_Task details_. Exactly the lines starting at the line containing "Llamar (27, 2357)" and ending at the line containing "[GIF] (119, 2241)" are to be written out from the listing below, both included.

_Supplied entries_.
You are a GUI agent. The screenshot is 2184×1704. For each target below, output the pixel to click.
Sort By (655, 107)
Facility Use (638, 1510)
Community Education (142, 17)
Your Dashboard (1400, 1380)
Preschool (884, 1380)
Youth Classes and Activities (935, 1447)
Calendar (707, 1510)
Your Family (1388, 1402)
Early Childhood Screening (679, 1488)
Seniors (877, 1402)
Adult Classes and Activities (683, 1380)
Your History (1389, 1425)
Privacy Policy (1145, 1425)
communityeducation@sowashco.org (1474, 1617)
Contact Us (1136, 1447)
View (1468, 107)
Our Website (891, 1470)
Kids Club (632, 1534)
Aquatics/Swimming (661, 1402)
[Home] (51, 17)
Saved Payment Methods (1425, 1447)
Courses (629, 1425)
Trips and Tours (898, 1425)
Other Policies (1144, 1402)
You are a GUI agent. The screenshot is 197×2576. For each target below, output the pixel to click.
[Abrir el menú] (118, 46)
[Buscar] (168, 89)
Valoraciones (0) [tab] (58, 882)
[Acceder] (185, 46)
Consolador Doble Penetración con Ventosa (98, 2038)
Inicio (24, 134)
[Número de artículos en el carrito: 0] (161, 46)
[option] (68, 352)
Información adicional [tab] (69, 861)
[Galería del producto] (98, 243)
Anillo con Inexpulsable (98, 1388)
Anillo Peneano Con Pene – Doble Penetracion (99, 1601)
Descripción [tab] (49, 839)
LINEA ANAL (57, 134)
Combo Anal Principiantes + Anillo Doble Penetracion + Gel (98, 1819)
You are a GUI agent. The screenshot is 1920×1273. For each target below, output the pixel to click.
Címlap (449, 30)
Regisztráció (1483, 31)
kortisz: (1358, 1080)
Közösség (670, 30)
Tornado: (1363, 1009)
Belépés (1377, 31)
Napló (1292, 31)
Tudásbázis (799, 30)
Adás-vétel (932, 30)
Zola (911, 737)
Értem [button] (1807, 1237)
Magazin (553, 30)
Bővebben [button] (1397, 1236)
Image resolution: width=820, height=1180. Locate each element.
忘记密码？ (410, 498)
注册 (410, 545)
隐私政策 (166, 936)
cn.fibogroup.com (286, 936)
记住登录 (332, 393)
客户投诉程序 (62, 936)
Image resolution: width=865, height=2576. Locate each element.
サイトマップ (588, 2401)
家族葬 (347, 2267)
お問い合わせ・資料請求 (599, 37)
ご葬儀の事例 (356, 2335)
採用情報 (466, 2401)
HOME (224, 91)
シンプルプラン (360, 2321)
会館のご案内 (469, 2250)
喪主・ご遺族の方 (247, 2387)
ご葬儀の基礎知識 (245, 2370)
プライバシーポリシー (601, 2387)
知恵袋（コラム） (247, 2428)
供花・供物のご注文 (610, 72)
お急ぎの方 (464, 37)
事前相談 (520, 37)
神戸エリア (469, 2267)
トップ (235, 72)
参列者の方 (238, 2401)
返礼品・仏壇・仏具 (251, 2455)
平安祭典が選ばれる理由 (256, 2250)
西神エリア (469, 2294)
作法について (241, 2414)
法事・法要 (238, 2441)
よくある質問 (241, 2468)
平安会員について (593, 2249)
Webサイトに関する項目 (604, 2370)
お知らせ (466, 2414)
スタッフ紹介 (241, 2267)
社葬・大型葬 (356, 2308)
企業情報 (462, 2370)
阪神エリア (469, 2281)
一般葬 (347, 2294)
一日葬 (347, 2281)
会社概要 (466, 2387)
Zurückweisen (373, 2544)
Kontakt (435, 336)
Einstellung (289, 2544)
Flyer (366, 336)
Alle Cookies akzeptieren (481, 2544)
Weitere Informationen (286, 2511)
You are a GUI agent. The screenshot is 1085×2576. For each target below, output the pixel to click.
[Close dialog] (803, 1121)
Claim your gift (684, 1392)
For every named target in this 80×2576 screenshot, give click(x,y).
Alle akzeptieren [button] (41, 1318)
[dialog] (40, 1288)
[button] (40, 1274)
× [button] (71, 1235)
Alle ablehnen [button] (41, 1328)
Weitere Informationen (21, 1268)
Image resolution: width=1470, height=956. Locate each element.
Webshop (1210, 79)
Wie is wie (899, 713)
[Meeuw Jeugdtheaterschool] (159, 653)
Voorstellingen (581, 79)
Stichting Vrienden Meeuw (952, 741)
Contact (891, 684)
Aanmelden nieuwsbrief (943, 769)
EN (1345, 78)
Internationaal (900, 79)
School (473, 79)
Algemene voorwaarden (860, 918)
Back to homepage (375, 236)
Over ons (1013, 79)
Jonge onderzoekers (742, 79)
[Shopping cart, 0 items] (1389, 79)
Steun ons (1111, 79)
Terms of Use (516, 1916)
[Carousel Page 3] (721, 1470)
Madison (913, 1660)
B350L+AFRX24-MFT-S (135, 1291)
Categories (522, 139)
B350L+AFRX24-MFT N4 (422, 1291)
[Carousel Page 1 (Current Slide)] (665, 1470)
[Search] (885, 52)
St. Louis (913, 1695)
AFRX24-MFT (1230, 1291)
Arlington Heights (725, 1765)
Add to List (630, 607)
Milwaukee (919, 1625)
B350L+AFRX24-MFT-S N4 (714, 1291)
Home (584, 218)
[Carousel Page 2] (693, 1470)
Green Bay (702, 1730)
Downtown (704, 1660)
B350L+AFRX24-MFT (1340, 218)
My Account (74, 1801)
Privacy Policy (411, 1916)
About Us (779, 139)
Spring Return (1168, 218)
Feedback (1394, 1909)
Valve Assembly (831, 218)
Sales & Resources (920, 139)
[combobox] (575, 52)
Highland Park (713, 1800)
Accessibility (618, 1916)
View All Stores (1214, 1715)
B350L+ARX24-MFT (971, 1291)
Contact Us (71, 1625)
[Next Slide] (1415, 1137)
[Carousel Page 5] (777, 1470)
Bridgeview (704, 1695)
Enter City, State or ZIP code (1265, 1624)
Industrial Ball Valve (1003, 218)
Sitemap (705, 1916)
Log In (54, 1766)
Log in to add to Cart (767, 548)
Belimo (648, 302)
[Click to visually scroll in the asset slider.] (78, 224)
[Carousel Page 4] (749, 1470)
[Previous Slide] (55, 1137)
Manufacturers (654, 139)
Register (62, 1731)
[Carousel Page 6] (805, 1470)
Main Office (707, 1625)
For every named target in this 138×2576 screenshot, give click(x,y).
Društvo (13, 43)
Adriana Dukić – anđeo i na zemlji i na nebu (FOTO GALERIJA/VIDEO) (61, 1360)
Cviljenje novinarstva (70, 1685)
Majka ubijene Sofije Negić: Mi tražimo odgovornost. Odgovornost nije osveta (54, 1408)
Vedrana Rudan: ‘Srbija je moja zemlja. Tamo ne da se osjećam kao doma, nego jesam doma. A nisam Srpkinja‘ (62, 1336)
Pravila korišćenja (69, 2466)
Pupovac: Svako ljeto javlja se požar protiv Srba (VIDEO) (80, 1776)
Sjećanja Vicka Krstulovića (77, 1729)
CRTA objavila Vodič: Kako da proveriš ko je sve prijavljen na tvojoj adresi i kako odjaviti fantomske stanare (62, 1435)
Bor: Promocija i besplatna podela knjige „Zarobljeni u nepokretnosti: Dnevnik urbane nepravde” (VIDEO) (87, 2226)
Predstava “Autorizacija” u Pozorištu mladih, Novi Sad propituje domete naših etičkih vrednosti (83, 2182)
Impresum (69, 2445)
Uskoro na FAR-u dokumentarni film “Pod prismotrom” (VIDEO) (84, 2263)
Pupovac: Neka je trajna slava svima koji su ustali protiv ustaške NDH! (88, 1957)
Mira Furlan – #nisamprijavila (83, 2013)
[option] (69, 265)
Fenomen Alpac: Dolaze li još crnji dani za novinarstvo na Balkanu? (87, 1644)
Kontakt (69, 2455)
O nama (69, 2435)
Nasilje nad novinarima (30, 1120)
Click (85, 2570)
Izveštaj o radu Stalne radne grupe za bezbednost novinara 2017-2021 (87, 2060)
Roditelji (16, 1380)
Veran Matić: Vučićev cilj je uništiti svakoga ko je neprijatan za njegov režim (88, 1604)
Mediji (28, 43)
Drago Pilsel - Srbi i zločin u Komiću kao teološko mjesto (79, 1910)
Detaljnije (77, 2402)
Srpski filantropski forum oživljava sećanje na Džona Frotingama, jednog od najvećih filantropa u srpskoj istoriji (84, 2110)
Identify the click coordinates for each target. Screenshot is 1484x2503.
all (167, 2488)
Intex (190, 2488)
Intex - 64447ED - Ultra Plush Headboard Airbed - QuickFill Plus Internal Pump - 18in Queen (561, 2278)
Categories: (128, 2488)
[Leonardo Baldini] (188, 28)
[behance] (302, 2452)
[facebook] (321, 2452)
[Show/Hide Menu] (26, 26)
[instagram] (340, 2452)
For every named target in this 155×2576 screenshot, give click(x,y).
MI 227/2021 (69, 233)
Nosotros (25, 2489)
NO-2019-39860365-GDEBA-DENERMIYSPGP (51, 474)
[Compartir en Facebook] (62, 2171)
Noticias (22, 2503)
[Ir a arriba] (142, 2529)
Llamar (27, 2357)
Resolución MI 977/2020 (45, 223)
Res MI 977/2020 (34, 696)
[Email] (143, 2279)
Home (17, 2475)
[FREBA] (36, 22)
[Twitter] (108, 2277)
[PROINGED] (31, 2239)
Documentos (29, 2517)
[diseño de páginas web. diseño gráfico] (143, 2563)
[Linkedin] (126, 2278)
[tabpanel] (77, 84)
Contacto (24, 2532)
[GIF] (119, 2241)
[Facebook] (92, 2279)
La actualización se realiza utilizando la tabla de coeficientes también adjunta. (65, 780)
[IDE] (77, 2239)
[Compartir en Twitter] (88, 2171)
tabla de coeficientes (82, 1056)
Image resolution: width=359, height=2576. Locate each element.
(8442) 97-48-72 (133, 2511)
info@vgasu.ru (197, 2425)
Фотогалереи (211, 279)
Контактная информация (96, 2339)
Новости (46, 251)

_Exercise solution_.
Llamar (27, 2357)
Resolución MI 977/2020 (45, 223)
Res MI 977/2020 (34, 696)
[Email] (143, 2279)
Home (17, 2475)
[FREBA] (36, 22)
[Twitter] (108, 2277)
[PROINGED] (31, 2239)
Documentos (29, 2517)
[diseño de páginas web. diseño gráfico] (143, 2563)
[Linkedin] (126, 2278)
[tabpanel] (77, 84)
Contacto (24, 2532)
[GIF] (119, 2241)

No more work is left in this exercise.